Task item: Would you write out all of the data exactly as it appears below?

(Beginning of Material supplied)

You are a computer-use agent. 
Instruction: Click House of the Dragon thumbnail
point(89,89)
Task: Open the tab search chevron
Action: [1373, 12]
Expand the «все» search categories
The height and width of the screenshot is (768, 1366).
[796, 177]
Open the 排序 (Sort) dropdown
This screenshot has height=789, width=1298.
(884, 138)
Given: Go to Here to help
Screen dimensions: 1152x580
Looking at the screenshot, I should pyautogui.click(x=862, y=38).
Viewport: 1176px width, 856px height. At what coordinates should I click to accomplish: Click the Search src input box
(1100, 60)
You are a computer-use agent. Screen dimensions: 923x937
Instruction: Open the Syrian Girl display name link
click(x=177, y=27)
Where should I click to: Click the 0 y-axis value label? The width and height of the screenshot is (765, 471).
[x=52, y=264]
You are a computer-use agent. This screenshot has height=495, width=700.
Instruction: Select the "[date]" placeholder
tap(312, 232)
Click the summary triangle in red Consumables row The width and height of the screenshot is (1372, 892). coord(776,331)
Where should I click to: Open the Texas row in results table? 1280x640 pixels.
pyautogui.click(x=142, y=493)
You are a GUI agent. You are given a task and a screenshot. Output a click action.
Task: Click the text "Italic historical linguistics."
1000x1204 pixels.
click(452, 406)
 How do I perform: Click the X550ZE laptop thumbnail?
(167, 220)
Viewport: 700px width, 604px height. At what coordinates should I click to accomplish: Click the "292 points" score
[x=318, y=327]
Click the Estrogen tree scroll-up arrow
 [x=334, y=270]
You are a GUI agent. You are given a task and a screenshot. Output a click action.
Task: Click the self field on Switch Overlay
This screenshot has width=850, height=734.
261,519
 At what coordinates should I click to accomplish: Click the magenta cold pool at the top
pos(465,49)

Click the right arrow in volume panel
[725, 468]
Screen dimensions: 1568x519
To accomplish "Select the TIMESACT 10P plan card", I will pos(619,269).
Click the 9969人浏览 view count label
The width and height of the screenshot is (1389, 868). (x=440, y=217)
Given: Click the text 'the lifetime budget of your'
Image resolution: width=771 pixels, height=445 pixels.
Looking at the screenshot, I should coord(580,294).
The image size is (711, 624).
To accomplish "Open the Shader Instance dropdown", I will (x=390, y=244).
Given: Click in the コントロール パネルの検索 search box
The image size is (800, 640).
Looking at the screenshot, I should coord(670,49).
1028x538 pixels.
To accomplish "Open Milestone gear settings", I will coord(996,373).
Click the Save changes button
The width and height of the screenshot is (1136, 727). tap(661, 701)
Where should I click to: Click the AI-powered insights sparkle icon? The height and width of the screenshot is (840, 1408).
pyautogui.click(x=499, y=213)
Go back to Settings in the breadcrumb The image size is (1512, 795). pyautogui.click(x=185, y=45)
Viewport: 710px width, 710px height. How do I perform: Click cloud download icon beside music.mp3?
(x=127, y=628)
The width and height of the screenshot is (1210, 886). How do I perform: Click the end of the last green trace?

(End of Material supplied)

Task output:
You are a computer-use agent. 
Instruction: Click House of the Dragon thumbnail
point(89,89)
Task: Open the tab search chevron
Action: [1373, 12]
Expand the «все» search categories
The height and width of the screenshot is (768, 1366).
[796, 177]
Open the 排序 (Sort) dropdown
This screenshot has height=789, width=1298.
(884, 138)
Given: Go to Here to help
Screen dimensions: 1152x580
Looking at the screenshot, I should pyautogui.click(x=862, y=38).
Viewport: 1176px width, 856px height. At what coordinates should I click to accomplish: Click the Search src input box
(1100, 60)
You are a computer-use agent. Screen dimensions: 923x937
Instruction: Open the Syrian Girl display name link
click(x=177, y=27)
Where should I click to: Click the 0 y-axis value label? The width and height of the screenshot is (765, 471).
[x=52, y=264]
You are a computer-use agent. This screenshot has height=495, width=700.
Instruction: Select the "[date]" placeholder
tap(312, 232)
Click the summary triangle in red Consumables row The width and height of the screenshot is (1372, 892). coord(776,331)
Where should I click to: Open the Texas row in results table? 1280x640 pixels.
pyautogui.click(x=142, y=493)
You are a GUI agent. You are given a task and a screenshot. Output a click action.
Task: Click the text "Italic historical linguistics."
1000x1204 pixels.
click(452, 406)
 How do I perform: Click the X550ZE laptop thumbnail?
(167, 220)
Viewport: 700px width, 604px height. At what coordinates should I click to accomplish: Click the "292 points" score
[x=318, y=327]
Click the Estrogen tree scroll-up arrow
 [x=334, y=270]
You are a GUI agent. You are given a task and a screenshot. Output a click action.
Task: Click the self field on Switch Overlay
This screenshot has width=850, height=734.
261,519
 At what coordinates should I click to accomplish: Click the magenta cold pool at the top
pos(465,49)

Click the right arrow in volume panel
[725, 468]
Screen dimensions: 1568x519
To accomplish "Select the TIMESACT 10P plan card", I will pos(619,269).
Click the 9969人浏览 view count label
The width and height of the screenshot is (1389, 868). (x=440, y=217)
Given: Click the text 'the lifetime budget of your'
Image resolution: width=771 pixels, height=445 pixels.
Looking at the screenshot, I should coord(580,294).
The image size is (711, 624).
To accomplish "Open the Shader Instance dropdown", I will (x=390, y=244).
Given: Click in the コントロール パネルの検索 search box
The image size is (800, 640).
Looking at the screenshot, I should coord(670,49).
1028x538 pixels.
To accomplish "Open Milestone gear settings", I will coord(996,373).
Click the Save changes button
The width and height of the screenshot is (1136, 727). tap(661, 701)
Where should I click to: Click the AI-powered insights sparkle icon? The height and width of the screenshot is (840, 1408).
pyautogui.click(x=499, y=213)
Go back to Settings in the breadcrumb The image size is (1512, 795). pyautogui.click(x=185, y=45)
Viewport: 710px width, 710px height. How do I perform: Click cloud download icon beside music.mp3?
(x=127, y=628)
The width and height of the screenshot is (1210, 886). How do I perform: Click the end of the last green trace?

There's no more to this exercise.